How the blockchain got started is one of the most frequently asked questions, given the popularity that this system has been gaining in recent years. This article will emphasise the fact that the concept itself is ancient, dating back almost 600 years, and how Satoshi Nakamoto, the inventor of today’s blockchain, conceived and thought through this modern technology.

Index

  • The ancient precursors
  • The ledger
  • The advantage
  • The 20th Century
  • The first digital currency systems
  • Satoshi Nakamoto
  • Today

The ancient precursors

The concept of blockchain can be traced back to the fifteenth century with the ledger created by a people of Micronesia, an archipelago in the Pacific Ocean, north of Australia.

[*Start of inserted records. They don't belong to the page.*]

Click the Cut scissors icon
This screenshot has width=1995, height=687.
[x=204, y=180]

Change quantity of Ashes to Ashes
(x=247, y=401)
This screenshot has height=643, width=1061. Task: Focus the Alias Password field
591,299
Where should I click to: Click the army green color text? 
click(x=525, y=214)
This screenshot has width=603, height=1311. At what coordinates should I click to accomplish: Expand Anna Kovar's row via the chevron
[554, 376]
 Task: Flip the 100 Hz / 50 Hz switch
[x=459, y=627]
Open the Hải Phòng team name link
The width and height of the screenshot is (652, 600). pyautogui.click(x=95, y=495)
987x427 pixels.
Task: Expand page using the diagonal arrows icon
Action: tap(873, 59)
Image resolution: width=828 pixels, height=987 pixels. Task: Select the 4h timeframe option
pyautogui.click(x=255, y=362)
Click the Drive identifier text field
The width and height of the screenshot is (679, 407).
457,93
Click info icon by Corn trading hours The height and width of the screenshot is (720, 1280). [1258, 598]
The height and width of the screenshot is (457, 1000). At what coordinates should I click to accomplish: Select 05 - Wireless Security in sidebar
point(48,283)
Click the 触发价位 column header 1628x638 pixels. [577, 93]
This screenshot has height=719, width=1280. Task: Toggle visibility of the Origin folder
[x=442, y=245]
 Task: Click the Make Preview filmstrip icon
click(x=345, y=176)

During their movements across the islands, the inhabitants of the island of Yap reach the island of Palau: and this is where the story begins. The inhabitants were affected by a particular stone to such an extent that it acquired value and they began to use it as an exchange currency.

The ledger

The value of these stones/coins was directly proportional to their size. The coins were called Rai, and they were round, as big as people and mined by excavating the ground. Their value also increased based on their history: in fact, from the moment of creation, the more difficult the extraction process, the greater the value ; the value would increase even more if someone had died to transport it.

Rai were thus hard to transport or use in exchanges, that is how the blockchain got started, or at least its concept, because the inhabitants felt the need to trace the exchanges they had carried out without moving the stones, and so the ledger got started.

The advantage

This was certainly a chore, but it was also an advantage, economically speaking, because the individual was the first to enjoy the advantage deriving from updating the ledger: if the owner did not do it first, in fact, they would lose the Rai because they were not “accounted for” in the ledger.

Here the concepts of decentralisation, distribution and gamification can be seen taking root through a shared management of value, concepts directly leading to how the blockchain was launched

The 20th Century

At the end of the 20th century the concept evolved with sufficiently overarching force.

The 90s saw the inception of David Chaum, a renowned cryptography professor, and the Cypherpunk movement, a group of computer scientists who believed so much in encryption as to argue that encryption contracts, flanked by digital currency, had the power to bring economic and political freedom to the real world.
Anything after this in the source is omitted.